郁夫は相槌を打ちながらも、真理の説明を良く聴き、時折、真理の太ももへ膝を付けながら、耳元で相槌を打つように”うんうん”と頷く。
郁夫の体温が伝わってくるほど近いのにも関わらず、耳元でうんうん頷くから、くすぐったいような気がして、説明しているのに口ごもってしまう。
「そ、そ、そ、それで、で、ですね…
こ、こ、この月は… 」
「相変わらず、真理ちゃんは緊張症だね…
そんなに緊張しなくても良いよ」
そういうことではない。
恥ずかしくなるほど距離が近いから、胸が飛び出しそうなくらいバクバクしているだけ。
「そ、そ、そんなことない…です…」
素直に言えない…
「じゃあ、普段通りに、もっと肩の力に抜いて…」
郁夫が椅子を滑らせ、後ろへ回ったと思ったら、打ち合わせと何の関係があるのか、リラックスさせようと大きな手を肩へ乗せ、そのまま肩を揉んできた。
「おっ!
結構、凝っているね…
緊張していたから、かな…」
薄い生地の制服から、郁夫の温かな温もりがジワジワ伝わって来る。
そのおかげで、気持ちがキュンキュン跳ね上がってしまうけど、今は仕事中。
「だ、だ、だ、大丈夫…
か、か、肩を揉まなくても、へ、へ、平気だから…」
「俺と初めての打ち合わせだからって、そんなに緊張しなくていいよ。
リラックス、リラックス…」
肩から手を離しそうにない。
「は、は、はい…」
それから、たわいもない話をしながら肩を揉まれたからか、郁夫と二人きりという緊張感はほぐされた。

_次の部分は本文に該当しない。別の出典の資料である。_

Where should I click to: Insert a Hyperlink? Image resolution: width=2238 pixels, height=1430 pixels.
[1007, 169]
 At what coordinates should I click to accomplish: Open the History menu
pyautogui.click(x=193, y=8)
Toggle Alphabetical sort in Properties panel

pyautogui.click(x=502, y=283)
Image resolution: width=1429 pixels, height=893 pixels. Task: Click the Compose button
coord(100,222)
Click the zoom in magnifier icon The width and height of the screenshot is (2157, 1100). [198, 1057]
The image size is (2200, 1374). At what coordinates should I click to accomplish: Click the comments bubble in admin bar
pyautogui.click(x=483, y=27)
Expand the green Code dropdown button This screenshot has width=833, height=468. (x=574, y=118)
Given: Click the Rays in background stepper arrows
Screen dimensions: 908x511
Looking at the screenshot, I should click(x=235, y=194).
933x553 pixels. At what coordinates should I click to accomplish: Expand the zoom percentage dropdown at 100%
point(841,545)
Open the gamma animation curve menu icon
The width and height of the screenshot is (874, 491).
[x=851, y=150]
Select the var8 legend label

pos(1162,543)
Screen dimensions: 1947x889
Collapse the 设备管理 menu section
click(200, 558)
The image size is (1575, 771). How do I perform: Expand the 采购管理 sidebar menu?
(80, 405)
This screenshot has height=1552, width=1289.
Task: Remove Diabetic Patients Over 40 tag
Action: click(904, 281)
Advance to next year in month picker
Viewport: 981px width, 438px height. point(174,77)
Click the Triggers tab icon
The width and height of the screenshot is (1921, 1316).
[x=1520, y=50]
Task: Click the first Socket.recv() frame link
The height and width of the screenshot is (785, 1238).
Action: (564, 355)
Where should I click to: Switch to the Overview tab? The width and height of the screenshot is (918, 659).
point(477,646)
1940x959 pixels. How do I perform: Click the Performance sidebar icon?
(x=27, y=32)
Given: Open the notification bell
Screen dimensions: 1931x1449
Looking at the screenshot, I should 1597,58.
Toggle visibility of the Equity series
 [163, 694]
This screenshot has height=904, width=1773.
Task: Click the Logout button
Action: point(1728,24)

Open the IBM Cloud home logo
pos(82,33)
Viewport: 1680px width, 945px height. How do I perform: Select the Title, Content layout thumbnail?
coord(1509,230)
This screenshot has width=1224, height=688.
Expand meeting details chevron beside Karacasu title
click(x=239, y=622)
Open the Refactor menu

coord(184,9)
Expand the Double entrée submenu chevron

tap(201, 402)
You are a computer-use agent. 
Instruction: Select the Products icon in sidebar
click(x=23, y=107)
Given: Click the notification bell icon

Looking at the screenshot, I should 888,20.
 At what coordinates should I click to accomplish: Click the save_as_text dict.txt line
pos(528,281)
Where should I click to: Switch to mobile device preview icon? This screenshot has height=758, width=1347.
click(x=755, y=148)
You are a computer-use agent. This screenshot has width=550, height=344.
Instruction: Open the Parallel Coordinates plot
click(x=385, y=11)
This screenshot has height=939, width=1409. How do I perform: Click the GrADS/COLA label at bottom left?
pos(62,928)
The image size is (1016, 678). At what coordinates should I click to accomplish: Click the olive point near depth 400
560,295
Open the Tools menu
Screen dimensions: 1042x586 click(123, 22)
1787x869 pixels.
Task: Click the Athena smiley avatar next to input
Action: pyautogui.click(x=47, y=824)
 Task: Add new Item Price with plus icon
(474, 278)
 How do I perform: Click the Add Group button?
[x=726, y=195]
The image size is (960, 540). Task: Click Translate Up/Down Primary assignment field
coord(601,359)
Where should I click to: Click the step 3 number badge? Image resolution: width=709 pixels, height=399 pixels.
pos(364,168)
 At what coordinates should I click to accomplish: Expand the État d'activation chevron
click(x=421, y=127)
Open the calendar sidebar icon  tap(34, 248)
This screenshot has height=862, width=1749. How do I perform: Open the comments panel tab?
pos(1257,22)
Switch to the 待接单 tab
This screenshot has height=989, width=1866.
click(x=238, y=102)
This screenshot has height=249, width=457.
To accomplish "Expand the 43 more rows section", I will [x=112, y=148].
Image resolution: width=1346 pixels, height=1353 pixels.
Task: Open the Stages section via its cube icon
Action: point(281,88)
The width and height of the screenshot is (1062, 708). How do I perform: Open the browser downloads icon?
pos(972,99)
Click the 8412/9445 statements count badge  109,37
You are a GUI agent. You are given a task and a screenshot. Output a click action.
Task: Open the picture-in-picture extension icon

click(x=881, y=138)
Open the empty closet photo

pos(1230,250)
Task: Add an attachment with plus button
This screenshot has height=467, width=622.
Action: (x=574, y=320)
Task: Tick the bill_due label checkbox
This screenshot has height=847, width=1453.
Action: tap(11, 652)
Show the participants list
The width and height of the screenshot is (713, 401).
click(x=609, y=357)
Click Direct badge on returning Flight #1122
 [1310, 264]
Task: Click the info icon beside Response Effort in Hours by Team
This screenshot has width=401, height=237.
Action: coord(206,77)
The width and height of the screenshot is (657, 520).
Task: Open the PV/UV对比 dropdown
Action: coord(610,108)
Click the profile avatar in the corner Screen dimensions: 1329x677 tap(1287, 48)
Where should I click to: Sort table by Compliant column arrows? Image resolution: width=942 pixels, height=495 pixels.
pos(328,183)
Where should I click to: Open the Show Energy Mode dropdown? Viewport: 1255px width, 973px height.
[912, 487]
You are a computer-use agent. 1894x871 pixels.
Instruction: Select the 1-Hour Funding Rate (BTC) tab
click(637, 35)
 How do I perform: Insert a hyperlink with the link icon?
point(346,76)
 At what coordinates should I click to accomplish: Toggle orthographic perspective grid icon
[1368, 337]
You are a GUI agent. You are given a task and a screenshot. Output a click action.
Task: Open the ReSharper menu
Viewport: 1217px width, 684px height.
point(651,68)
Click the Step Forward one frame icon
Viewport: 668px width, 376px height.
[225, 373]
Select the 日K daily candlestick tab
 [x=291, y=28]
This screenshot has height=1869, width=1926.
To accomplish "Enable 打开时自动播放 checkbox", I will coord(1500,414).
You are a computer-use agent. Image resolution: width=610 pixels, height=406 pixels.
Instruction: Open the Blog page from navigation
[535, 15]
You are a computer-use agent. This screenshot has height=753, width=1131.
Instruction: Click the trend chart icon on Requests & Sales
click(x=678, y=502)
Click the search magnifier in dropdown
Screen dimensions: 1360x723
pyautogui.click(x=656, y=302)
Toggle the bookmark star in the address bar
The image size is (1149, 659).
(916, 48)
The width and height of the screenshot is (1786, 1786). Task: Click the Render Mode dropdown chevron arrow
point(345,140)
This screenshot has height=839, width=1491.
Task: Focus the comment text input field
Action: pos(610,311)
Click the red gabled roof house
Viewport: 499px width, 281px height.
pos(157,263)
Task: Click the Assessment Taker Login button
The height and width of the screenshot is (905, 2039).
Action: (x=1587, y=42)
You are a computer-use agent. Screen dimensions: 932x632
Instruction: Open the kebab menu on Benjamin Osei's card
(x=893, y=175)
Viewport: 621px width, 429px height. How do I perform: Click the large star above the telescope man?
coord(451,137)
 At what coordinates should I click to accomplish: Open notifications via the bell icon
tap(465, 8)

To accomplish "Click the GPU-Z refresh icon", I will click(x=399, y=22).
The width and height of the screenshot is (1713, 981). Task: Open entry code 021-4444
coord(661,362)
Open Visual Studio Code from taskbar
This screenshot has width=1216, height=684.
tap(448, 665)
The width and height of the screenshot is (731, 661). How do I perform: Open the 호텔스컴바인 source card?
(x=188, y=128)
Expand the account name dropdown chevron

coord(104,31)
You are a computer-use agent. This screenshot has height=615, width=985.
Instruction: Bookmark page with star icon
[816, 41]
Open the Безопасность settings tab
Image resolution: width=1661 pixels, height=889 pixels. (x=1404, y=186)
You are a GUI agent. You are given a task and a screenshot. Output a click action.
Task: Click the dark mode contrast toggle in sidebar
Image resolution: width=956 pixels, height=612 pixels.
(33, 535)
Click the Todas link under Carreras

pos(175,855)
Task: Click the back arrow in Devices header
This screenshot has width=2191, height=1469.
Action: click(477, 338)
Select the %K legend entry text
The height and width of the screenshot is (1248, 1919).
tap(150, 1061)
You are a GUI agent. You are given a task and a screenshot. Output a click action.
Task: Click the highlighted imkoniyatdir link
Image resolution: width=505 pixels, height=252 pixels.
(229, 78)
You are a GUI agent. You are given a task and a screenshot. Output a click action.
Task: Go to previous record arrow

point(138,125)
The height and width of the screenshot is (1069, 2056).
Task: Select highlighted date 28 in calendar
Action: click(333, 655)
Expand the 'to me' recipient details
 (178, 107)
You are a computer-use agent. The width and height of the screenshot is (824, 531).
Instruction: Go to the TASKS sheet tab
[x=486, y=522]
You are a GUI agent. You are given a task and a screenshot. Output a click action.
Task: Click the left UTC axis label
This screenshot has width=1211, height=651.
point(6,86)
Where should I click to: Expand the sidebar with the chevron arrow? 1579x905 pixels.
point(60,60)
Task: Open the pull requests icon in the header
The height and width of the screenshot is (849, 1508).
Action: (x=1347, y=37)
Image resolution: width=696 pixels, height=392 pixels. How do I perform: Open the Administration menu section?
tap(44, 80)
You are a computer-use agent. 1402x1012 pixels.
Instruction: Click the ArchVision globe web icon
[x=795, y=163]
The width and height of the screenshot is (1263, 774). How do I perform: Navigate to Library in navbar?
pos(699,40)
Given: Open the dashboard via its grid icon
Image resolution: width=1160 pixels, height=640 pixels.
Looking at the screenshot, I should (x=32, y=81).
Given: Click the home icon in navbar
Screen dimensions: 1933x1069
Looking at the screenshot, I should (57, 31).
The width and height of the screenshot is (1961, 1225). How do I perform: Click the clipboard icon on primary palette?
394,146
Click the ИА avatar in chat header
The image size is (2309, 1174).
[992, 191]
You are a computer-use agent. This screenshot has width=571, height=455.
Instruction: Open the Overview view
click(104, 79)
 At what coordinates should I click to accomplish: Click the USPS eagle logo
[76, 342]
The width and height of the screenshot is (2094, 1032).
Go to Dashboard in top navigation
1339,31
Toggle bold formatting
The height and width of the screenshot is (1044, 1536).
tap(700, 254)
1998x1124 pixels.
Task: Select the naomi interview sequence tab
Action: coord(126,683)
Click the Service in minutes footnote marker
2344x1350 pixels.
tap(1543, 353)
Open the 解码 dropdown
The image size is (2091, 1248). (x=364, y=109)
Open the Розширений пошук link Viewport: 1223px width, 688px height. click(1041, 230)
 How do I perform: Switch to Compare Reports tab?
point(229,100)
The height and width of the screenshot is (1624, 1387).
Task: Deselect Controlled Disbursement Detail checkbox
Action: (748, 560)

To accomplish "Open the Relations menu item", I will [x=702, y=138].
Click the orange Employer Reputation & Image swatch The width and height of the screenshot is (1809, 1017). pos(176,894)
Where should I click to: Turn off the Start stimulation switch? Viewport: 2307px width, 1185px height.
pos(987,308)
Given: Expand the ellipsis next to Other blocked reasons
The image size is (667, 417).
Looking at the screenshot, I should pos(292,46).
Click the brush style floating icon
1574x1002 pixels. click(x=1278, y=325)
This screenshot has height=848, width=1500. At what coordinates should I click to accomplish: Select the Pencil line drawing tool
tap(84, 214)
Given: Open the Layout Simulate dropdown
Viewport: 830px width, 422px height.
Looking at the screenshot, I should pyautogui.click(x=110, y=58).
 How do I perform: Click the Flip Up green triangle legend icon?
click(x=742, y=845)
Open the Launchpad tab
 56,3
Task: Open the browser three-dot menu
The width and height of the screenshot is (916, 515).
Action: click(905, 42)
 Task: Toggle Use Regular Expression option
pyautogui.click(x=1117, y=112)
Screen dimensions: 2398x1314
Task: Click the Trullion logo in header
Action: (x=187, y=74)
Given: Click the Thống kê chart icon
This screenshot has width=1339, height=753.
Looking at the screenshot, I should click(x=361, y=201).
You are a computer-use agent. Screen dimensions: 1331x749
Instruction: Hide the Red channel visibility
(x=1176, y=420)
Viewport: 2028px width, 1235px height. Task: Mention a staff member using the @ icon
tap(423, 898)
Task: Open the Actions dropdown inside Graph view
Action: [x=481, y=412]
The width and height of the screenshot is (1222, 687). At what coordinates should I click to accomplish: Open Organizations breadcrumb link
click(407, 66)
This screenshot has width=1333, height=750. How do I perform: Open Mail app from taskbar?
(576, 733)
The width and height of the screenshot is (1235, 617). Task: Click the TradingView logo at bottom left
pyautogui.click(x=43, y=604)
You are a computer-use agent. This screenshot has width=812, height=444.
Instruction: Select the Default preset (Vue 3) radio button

その分、郁夫との淡い気持ちが高揚してしまい、口ごもってしまう。それでも、仕事だから販売計画の説明を続けた。
郁夫は手の感触からやってくる細くて小さいな身体を抱きしめたくなったが、真面目に説明をする真理に流され、椅子に座り直し、真理の顔をチラチラ覗きながら説明を聴く。
頬をほんのり紅く染めたまま、言葉を詰まらせながらも、おろおろ説明をする真理。
真理の方がキャリアは上だから、説明など聞かなくとも良いだろうと、郁夫は相槌を打ちながら聞き流し、緊張しながら説明をしている真理をどうやって解してあげようか、と考えていた。
その裏では、もっとちょっかいを出して、男女のコミュニケーションも謀っていた。
モニターを見ながら説明をしている真理の太ももへ、さり気なく膝をつけてみたり、チラチラ見える胸元を覗いたり、相槌を打つようにわざと肩をポンポン叩いていた。
「こ、こ、今年は、ぜ、前年より早く、も、も、桃のアイスクリームを販売しようと思っていて…」
「あぁ、桃か~。
桃のアイスクリーム美味しいよね
桃の見た目も、なんかおっぱいみたいだし、桃の割れ目もおっぱいの谷間にも見えるし…」
桃がおっぱい!?
突然、破廉恥な言葉が出てきて、急に顔が熱くなり出し、私の胸は桃のようではないと、第一ボタンを閉じようともじもじする。
「アハハ、冗談だよ。
胸を隠さなくとも、しっかりボタンが留めているから、見えないから」
郁夫は笑みを見せながら、そう言うも、視線を追うとしっかり胸を見ている。
「・・・・・・」
下心丸出しで見られているみたいで、なんて言葉を返して良いのか、返事に困る。
「あれ? 怒った?
それとも… 見て欲しかった?」
そんな下心丸出しで見て欲しくない。
見られるなら、もっと…
「・・・・・・」
思わず、郁夫に抱かれる想像しながら一人えっちしてしまったことを思い出してしまい、口を閉ざしてしまった。
郁夫はニヤニヤ笑みを見せたまま、真理の返事を待たずに
「真理ちゃんの大きいおっぱい見てみたいな」
と、下心を隠さずに誘う。
誘うなら、そんな嫌らしい顔しないで、もっと心にキュンとくる顔して…
また、思わずえっちな想像をしてしまい、胸が飛び出てしまいそうなくらいドキドキしてしまった。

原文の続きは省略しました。